• **Exercise directions**:
Set out the stretch from the start of the records through the line containing "third (781, 290)" as a numbered list, skipping any blank lines.

A block of data:
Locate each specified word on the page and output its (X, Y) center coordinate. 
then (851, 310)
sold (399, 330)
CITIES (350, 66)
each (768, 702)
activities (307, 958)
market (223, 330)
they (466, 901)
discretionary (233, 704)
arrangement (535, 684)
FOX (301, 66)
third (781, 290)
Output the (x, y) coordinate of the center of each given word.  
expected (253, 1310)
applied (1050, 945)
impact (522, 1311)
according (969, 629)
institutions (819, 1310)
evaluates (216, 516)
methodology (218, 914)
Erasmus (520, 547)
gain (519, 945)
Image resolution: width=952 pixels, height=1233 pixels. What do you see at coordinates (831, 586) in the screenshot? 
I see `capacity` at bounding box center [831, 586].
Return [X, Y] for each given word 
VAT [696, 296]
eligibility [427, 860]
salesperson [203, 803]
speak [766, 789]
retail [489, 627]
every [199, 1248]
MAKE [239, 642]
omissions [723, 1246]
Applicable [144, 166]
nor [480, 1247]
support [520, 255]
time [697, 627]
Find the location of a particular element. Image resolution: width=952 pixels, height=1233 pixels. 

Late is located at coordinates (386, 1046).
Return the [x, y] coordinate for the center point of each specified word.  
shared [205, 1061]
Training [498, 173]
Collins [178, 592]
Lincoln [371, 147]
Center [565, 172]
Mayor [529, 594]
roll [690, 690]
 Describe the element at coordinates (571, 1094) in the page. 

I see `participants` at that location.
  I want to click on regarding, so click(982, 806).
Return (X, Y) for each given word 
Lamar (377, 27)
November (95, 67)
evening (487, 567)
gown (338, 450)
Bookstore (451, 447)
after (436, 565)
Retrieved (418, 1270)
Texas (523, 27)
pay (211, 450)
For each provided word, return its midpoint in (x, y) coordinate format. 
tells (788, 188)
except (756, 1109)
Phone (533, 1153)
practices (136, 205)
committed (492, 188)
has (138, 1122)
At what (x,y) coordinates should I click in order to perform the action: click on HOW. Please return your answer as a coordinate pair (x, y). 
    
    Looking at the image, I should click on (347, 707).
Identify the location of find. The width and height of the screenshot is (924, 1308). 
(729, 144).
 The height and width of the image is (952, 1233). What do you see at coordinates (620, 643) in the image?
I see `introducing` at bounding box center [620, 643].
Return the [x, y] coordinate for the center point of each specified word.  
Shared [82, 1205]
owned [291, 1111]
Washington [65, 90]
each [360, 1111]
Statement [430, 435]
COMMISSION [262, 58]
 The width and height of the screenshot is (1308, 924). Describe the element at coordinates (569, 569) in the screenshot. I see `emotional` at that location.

• **Final answer**:
1. Locate each specified word on the page and output its (X, Y) center coordinate. 
2. then (851, 310)
3. sold (399, 330)
4. CITIES (350, 66)
5. each (768, 702)
6. activities (307, 958)
7. market (223, 330)
8. they (466, 901)
9. discretionary (233, 704)
10. arrangement (535, 684)
11. FOX (301, 66)
12. third (781, 290)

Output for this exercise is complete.